(Collected data entries)

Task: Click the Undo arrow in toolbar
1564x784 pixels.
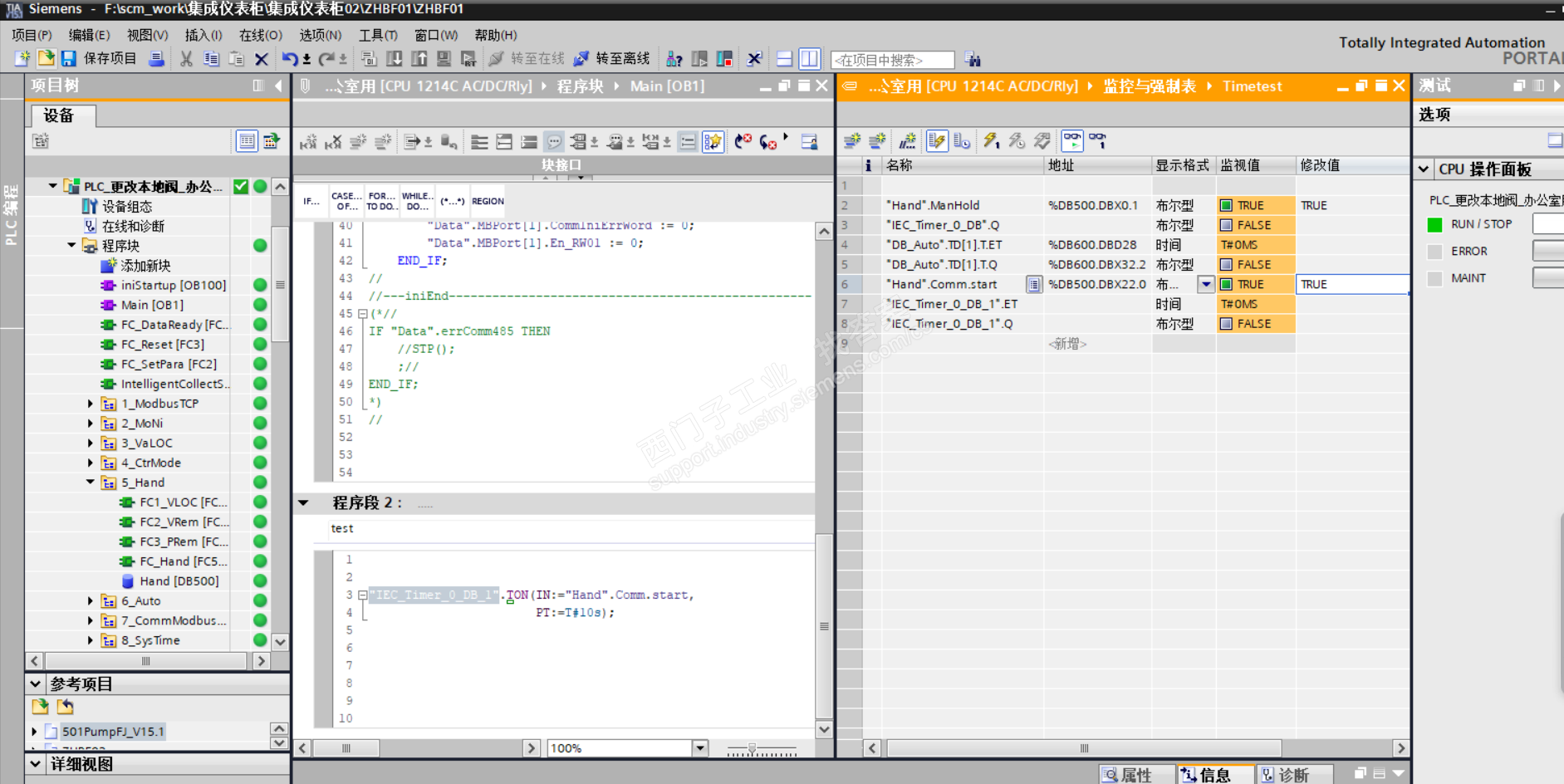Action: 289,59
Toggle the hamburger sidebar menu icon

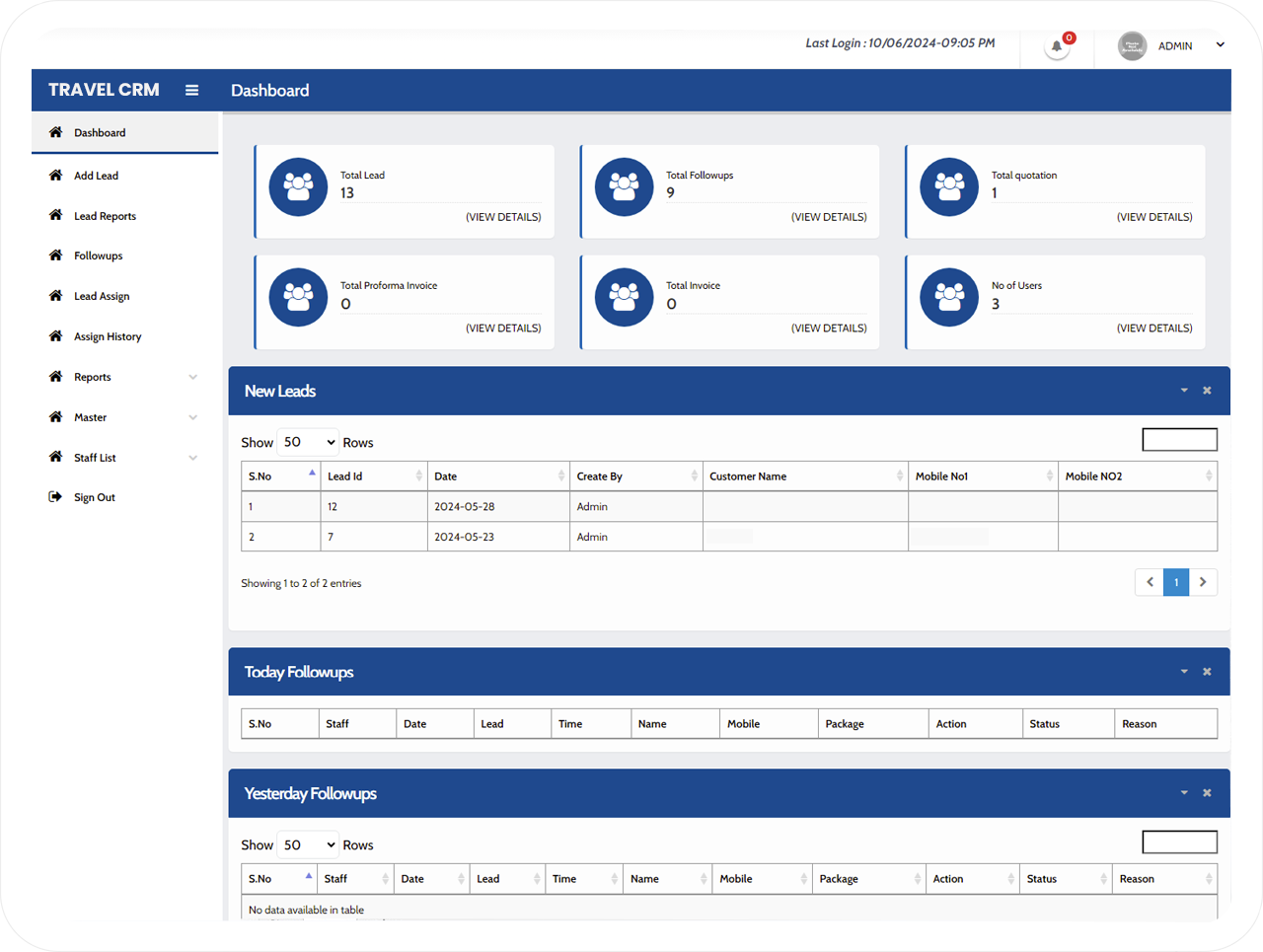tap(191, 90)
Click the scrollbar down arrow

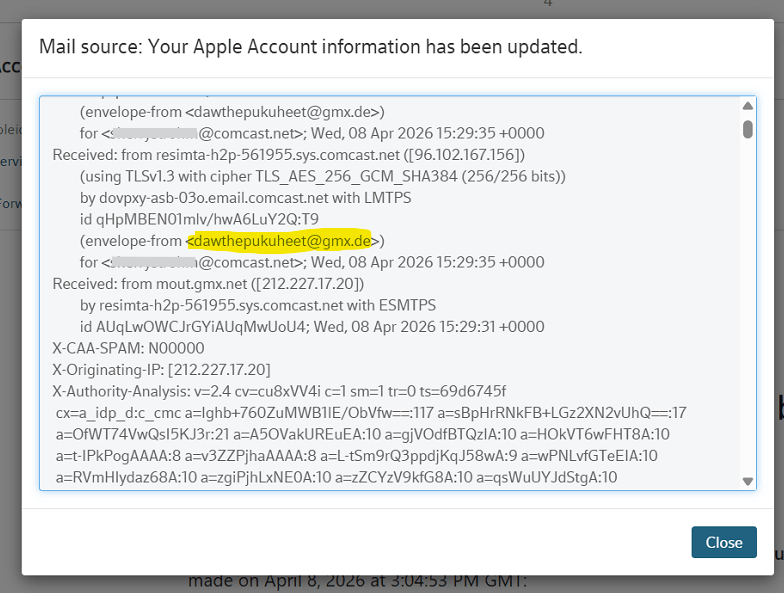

__Work instructions__.
Repeat every record above exactly, but drop the pictures.

__Output for this task__.
Task: Click the Undo arrow in toolbar
1564x784 pixels.
Action: 289,59
Toggle the hamburger sidebar menu icon

tap(191, 90)
Click the scrollbar down arrow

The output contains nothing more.